Newsletter #22 - Confetti, Conic Gradients, and GSAP Flip
Howdy partner, and welcome back to the Web Dev Riding Trail! It’s cold outside, so make sure you put one of those big ol’ coats on your horse before we saddle up.
There’s lots to get to this week. Here are the stops we’ll take on today’s trail:
- We’ll add delight to our projects with confetti bursts
- Look at a beautiful gradient design CodePen
- Learn about Flip transitions and the new GSAP Plugin
- See the White House’s new accessibility features
- Look at a new Three.js course
- Learn a horse fact!
Well, we can’t waste any time, let’s ride!
I always get a bit of childhood joy when I can click a button to make confetti pop onto the screen and float down. It’s a fun addition to an experience, and can do a better job at bringing delight than any words on the page can.
We covered Aaron Iker’s Confetti button in the article Buttons that Spark Joy, where he used the GSAP Physics2D plugin to simulate gravity.
Josh Comeau gives you the option to launch Confetti in celebration for signing up for his newsletter.
I love the non-standard shapes Josh puts into his. You can also use your mouse to knock them away! Great touch.
My favorite confetti CodePen is this Confetti Cannon by J Scott Smith. It’s one thing for a button to trigger confetti, but this lets you control the direction and intensity of the confetti burst. Super satisfying.
It uses the canvas API so it’s pretty performant. There are lots of examples on the demo page, so go click around and have fun!Check It Out
However, if we’re all going to add confetti to our sites, someone needs to make a version where the Rocky and Bullwinkle janitor comes through to sweep it all up.
This CodePen from Bennett Feely would look right at home on the cover of an album.
A big part of what makes this so pleasing is the color choices for the gradient. The hard-stop of the black makes the shapes look like letters and once you see “CAD UCA DUC” you can’t unsee it.
Bennett is using conic gradients, border radius, and good use of Sass @for loops to keep the code small and tidy. Here’s a mini-breakdown of the different properties being added.
We touched on Conic Gradients in last week’s issue, so check that out if you missed it. Bennett is also the creator of some wonderful tools like Clippy and ZText. Definitely follow them on CodePen and check out their personal site.Check Out this CodePen
Animation super-library GSAP recently announced their new FLIP Plugin. FLIP is an animation technique that allows for animating elements even when there are major changes to the document layout.
For example, if you change an element from
position: relative; to
position: absolute; there would be a jarring shift as it takes its new place in the layout. The FLIP technique can make that a smooth transition.
Now the fine folks at GreenSock have added Flip to their long list of plugins. The big ‘wow’ moment for me was when I saw this demo animating smoothly between flexbox column and row.
It’s a better user experience because they can follow the elements as they find their new place in the layout. They don’t need to reacclimate the same way they would need to if the elements just reappeared.

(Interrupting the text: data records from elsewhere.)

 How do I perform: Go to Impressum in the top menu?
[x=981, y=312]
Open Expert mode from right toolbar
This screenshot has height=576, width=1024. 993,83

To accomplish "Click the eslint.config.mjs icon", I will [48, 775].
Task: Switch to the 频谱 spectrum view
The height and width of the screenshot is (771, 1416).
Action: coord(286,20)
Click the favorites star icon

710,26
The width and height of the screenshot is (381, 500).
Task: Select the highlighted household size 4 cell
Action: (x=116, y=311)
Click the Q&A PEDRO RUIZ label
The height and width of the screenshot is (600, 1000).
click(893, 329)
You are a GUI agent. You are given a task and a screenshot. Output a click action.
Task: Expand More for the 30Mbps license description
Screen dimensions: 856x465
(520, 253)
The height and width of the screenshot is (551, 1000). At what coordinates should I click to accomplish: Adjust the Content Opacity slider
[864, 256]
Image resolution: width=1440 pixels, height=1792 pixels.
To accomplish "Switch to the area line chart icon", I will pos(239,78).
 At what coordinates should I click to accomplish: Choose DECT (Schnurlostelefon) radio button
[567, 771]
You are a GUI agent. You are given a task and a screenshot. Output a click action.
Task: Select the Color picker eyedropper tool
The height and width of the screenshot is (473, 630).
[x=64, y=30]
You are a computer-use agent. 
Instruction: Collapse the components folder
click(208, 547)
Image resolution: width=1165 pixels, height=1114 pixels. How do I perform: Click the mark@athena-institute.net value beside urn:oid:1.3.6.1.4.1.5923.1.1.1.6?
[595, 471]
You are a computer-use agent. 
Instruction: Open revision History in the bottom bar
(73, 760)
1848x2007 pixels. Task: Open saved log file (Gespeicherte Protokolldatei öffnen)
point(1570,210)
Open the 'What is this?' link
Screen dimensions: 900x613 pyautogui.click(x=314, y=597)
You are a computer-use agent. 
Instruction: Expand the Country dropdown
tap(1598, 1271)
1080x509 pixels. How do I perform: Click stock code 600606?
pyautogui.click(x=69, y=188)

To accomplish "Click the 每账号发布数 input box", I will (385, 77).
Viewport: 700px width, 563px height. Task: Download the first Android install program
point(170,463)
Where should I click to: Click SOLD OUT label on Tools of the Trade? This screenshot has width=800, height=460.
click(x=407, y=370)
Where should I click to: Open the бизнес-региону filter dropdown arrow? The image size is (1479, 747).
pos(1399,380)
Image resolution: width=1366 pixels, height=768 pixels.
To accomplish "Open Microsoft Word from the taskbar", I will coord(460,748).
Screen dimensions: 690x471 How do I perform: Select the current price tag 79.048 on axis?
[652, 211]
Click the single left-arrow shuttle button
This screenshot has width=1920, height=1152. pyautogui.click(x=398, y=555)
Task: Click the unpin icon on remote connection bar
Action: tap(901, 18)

The new GSAP Plugin gives you an easy API to work with and allows you to hook into the rest of your existing GSAP workflow.Check Out GSAP Flip
With a new American President comes a great deal of changes. I wasn’t expecting new website features starting on day one, though! The website for the US White House was able to launch a feature that focuses on accessibility.
I love that it’s right there in the open and doesn’t rely on users to change their own phone settings if they need assistance reading the content. I also like the menu button placement for ease of use, but on iOS it requires two taps to open. Still, it’s in an easier to reach place than the hamburger menu at the top of most websites.Check Out WhiteHouse.gov
One of my favorite portfolio sites is Bruno Simon’s excellent RC Car experience. It’s more of a playground than a typical gallery of things I’ve made that most portfolio sites tend to be.
Well that same Bruno Simon has released their long-awaited course, Three.js Journey. It’s a massive course, and having been through a few of the lessons already, I can say it’s top quality. Even the custom site is on-par with other top course websites.
So if you’re looking to get into Three.js, or just want to go deeper, this looks like the course to take. I’ll be working through it in my spare time, so let me know if you are, too. It’s great having a study group! (Study herd? Not sure, I’ll work on it.)Check Out Three.js Journey
I think it’s only right that while you learn about web development, you also walk away with some horse knowledge. I thought about taking the Snapple Fact route and making half of these utter lies, but I just can’t lie to you. So here’s the first fact:
The early ancestor of the horse, Hyracotherium, was no larger than a Golden Retriever. It lived 50 million years before the invention of HTML and looked more like a tiny deer. We all had our awkward phase, right?
That’s it for this week. Thanks for hitting the trail with us!